Colombia reached a grim milestone with its human rights record in 2022, and the worst year on record for the killing of social leaders. According to the NGO Indepaz, 171 leaders were assassinated between January and November, compared to 164 last year. The most recent killings took place over the last weekend in the department of La Guajira, Barrancabermeja, and Montería. The report by Indepaz confirms that since Gustavo Petro took office 100 days ago, 58 murders of social leaders have been documented, and these, despite the government’s security policy of enacting “total peace” throughout the territory.

Equally alarming to the record-high numbers, are 28 massacres that have taken place since August 7, 2022, or almost one-third of the 90 massacres so far this year.

The Indepaz numbers contrast with those of the national Ombudsman (Defensoría del Pueblo), although alarmingly high, have not set a historic record.

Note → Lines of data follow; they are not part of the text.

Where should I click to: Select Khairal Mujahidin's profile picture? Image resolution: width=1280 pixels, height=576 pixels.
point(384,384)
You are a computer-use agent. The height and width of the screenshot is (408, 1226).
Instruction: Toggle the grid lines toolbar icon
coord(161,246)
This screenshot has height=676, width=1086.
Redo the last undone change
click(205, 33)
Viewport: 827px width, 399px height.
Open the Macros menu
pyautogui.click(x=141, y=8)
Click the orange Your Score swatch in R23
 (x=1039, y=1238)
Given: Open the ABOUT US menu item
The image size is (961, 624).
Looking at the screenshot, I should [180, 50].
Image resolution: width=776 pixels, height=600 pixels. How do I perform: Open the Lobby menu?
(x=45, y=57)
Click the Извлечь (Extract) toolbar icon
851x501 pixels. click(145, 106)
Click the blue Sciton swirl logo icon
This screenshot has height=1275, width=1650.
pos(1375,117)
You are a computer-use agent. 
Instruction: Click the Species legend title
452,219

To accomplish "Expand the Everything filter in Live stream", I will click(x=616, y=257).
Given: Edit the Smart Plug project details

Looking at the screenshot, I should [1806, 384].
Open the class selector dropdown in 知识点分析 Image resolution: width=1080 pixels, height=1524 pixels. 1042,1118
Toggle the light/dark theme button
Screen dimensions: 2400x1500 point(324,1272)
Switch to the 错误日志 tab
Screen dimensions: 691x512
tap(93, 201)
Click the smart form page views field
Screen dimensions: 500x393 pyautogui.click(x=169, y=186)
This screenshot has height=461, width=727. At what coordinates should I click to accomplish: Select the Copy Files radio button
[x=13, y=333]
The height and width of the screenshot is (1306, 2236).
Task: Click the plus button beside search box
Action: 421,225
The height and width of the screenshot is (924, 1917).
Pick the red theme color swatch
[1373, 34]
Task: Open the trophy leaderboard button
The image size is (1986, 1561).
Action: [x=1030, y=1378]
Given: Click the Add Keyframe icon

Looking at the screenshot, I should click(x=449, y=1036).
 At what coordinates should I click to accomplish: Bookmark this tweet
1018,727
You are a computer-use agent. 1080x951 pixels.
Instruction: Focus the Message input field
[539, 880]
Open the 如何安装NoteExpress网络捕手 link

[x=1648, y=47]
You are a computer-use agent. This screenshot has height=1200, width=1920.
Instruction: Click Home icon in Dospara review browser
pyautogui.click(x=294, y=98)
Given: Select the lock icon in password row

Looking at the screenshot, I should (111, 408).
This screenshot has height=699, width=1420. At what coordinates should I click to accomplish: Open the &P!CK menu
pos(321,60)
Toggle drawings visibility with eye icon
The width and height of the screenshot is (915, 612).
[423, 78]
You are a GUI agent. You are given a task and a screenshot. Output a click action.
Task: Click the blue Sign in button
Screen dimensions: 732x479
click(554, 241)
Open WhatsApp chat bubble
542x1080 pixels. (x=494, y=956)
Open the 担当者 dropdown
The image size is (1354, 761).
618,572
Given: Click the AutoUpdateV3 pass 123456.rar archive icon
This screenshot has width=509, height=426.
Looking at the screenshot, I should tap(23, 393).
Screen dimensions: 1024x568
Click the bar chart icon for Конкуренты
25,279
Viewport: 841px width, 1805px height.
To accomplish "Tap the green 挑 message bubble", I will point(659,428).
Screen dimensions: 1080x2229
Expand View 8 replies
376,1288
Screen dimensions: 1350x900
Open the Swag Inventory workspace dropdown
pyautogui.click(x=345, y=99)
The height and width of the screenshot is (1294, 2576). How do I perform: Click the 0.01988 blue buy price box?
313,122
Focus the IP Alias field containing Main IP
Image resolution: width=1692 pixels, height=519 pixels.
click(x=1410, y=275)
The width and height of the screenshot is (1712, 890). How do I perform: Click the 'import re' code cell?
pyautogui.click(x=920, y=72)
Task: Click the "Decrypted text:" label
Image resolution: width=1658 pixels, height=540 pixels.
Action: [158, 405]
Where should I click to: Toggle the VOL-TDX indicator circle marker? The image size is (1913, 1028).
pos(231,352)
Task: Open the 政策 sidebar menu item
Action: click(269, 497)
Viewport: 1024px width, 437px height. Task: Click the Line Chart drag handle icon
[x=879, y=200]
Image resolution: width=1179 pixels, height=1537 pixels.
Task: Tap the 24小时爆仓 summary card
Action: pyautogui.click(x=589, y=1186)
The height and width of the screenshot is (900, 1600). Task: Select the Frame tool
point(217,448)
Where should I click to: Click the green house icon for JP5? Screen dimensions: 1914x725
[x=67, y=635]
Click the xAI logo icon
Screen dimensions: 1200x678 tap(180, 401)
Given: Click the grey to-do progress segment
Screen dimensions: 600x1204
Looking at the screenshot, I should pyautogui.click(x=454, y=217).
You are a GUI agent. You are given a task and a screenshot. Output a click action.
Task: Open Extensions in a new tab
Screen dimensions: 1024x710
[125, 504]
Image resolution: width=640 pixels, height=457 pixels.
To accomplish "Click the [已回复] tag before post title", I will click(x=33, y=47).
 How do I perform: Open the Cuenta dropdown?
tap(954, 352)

The Defensoría claims that between January and September there were 157 murders of social leaders, 12 more than during the same period last year.

The deaths of 58 social leaders during Petro’s first 100 days also come as the country’s first leftist government opened peace talks last week with the country’s last remaining Marxist guerrilla, the National Liberation Army – ELN. The first round of talks taking place in Caracas, Venezuela, will last 20 days and could result in an announcement that the 3,000-strong guerrilla will declare a unilateral ceasefire that coincides with the start of the holiday season.

When Gustavo Petro led the opposition to President Iván Duque, and the government he repeatedly claimed was a “dictatorship,” he used social media to discredit the democratically-elected politician as someone “anti-peace” given, according to Petro, a “failure to fully implement the peace accord with FARC.” The social media narrative spilled into the streets in mass anti-government protests targeting Duque as a “paramilitary.” The roiling social protests during the National Strike – Paro Nacional – led to food shortages throughout the country at a critical moment in which the government was grappling with the coronavirus pandemic. It also resulted in the deaths of several persons, including an unborn child inside an ambulance, when protestors barricaded roads and impeded the movement of medical missions.

Having also been democratically elected, President Petro can no longer place the blame for massacres and killings of social leaders on his predecessor, given that October marked the most violent month this year in the country. And while the leftist President has offered to bring criminal gangs, among them Gulf Clan, to the peace negotiation table in exchange for reduced prison terms, Petro’s “total peace” now requires additional military support, especially along the country’s international borders. On Monday, the country’s Interior Minister, Alfonso Prada, confirmed that the government has contacted Ecuador, Brazil, Peru, Venezuela, and Panama, “given an increase in criminal activity” which requires “collaboration with other countries.”

Prada also confirmed that Colombia’s Armed Forces will deploy some 400 troops to the country’s southern border with Ecuador and Peru to combat illegal armed groups. The deployment is also in response to a massacre on November 19 in which 23 combatants belonging to Comandos de la Frontera (Border Command) and FARC dissident were killed during four hours of fighting. The bodies of the combatants were hauled in a dumpster to the local cemetery in Puerto Guzmán, Putumayo, where the horrific scene was captured on video by the residents of this remote community. Three days later, in the same department, Indepaz confirmed the deaths of four persons near a road in Puerto Asís, accounting for massacre number 90 this year.